Was hat die Menschen zu Investitionen gemacht, die man nur durch Zeitleistung gewinnbringend vermehren kann?
Freiwillig zum Objekt gemacht, freiwillig die Schnüre gebunden und die losen Enden den Zeitagenten gegeben. Jenen wenigen Puppenspielern, die es virtuos verstehen, die Gesellschaft tanzen und buckeln zu lassen zwischen den Begierden der Freizeit und den 8 Stunden-Notwendigkeiten, sich diese auch leisten zu können.
Unsere Wirtschaft kann jetzt jubeln!
Lenkbar, Formbar, Marionetten gleich, hängen wir nach jener täglichen, magischen, Acht in unseren Schnüren. Abhängig im wahrsten Sinne des Wortes. Und keineswegs wirklich zufrieden, noch so viel zu tun, so viel zu erreichen.

Aber Warum?

Sekunden die so akribisch gezählt werden, dass selbst der Sand in der Stundenglasuhr sich nach einer Auszeit sehnt, und niemals fragen wir uns – zu welchem Zweck?
Wir sprinten durch unsere Tage, getrieben von einer unsichtbaren Hand, die unermüdlich auf die Uhr schaut und flüstert: „Schneller, schneller, sonst verpasst du das Leben.“

Ironischerweise ist es genau dieses gehetzte Streben, das uns am Leben vorbeiziehen lässt.
Wir verpacken unsere Zeit in handliche Einheiten, verkaufen sie an den Höchstbietenden, nur um festzustellen, dass wir uns selbst in dem Prozess eingebüßt haben.

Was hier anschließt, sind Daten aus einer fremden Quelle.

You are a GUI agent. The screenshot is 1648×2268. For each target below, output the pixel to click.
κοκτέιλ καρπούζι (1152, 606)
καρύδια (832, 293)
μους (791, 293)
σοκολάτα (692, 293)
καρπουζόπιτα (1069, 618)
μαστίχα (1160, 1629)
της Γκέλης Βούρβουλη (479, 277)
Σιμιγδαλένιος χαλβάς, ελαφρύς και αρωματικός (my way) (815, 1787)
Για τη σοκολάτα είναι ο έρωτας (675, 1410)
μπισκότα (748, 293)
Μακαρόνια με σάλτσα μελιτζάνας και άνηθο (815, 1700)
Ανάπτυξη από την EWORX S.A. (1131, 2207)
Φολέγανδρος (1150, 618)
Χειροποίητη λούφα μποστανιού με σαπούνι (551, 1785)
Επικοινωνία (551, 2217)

In der unermüdlichen Hast unseres Alltags, getrieben von der unerbittlichen Tyrannei einer Uhr, haben wir vergessen, zu fragen: Wessen Zeit leben wir eigentlich?
Ist es nicht an der Zeit, innezuhalten und zu überdenken, was Zeit für uns persönlich bedeutet?
Das wahre Leben ist nicht das, was auf Tick und Tack passiert, sondern das, was wir in den Pausen dazwischen finden – in den ungeschriebenen Momenten, die keinen Platz in unseren Kalendern haben, aber die Essenz unserer Existenz ausmachen.

Es ist doch paradox, das wir in dem Bestreben Zeit zu sparen, Leistung komprimieren um sie in immer weniger Zeit zu schaffen. Um dann festzustellen, das man in den gesparten Stunden nun wieder dieselbe Leistung erbringen muss, denn unerbittlich mahnt die Uhr, die noch schuldige Zeit ein.
Gefangen in einem Hamsterrad, das sich folglich schneller drehen muss.
Im Versuch, Zeit zu „sparen“, gewinnen wir letztlich kein Leben, wir verlieren es – während wir doch eigentlich nur nach einem Ausgang suchen.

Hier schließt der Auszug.